I nazionali come stanno? "Quando tornano non sai bene come stanno. Mi sembra bene, sono tutti a disposizione".

Campos Toro e gli altri hanno possibilità di giocare, possono dare qualcosa in più? "Il momento può essere sempre buono. Io ho un gruppo di ragazzi che stanno facendo bene e, come ho detto, devono spingere per farsi trovare pronti. Campos Toro è uno di questi, ma tutti quelli che stanno dietro meritano la mia attenzione, non solo perché sono un patrimonio della società".

Barreto avrà il dente avvelenato? "Non è il mio pensiero adesso. Non lo so. E' un ottimo giocatore. Quello che gli dovevo dire gliel'ho detto guardandolo negli occhi, non a mezzo stampa".

Certe dichiarazioni le danno fastidio? "Io ho un mio modo di comportarmi, e così faccio. Parlo guardando negli occhi e così ho fatto con Barreto, del quale ho già detto bene".

I 33 punti danno ancora stimolo? "Bisogna pensare di partita in partita, per essere concentrati in quella che faremo per vedere se riusciamo ad aggiungere punti alla classifica".

Angella è più centrale? "Lo vedo bene in tutti i ruoli della difesa a 3. Meglio sul centro destra che a sinistra, ma lo vedo bene in entrambe le posizioni".

Barreto non si sentiva considerato da lei: "Non commento".
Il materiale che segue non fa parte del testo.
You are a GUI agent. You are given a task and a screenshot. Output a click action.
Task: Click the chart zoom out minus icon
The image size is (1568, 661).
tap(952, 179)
Il Torino è spregiudicato nel modulo: questo vi può favorire nel modo di giocare? "Non dipende dal sistema di gioco dell'avversario, ma da tante altre cose. Da come si aggredisce la partita, da chi prende possesso della gara. Penso che il Torino gioca un buon calcio, ha un preciso modo di giocare per cui quando si sviluppa nel modo migliore, è pericoloso. Siamo preparati alle loro giocate, le abbiamo viste. Dobbiamo essere in grado di fare la gara".

Cerci a Firenze la impressionava. Domani è il pericolo maggiore? "Mi sembra un ottimo giocatore. Anche lui ha giocato nel Pisa di Ventura, è adatto a quel tipo di gioco. In questo contesto, con quell'allenatore si esprime al meglio".

Serve brillantezza alle squadre di Ventura per giocare così: "No, sono gli automatismi che funzionano nelle sue squadre. E' il sistema di gioco che fa prendere entusiasmo".

Di Natale a secco da 3 turni. E' nervoso per questo? "No, non lo vedo nervoso, ma immagino che un pelino lo sia perchè è abituato ad altro, ma credo che quella influenza intestinale lo abbia debilitato un pochino. Adesso però sta bene".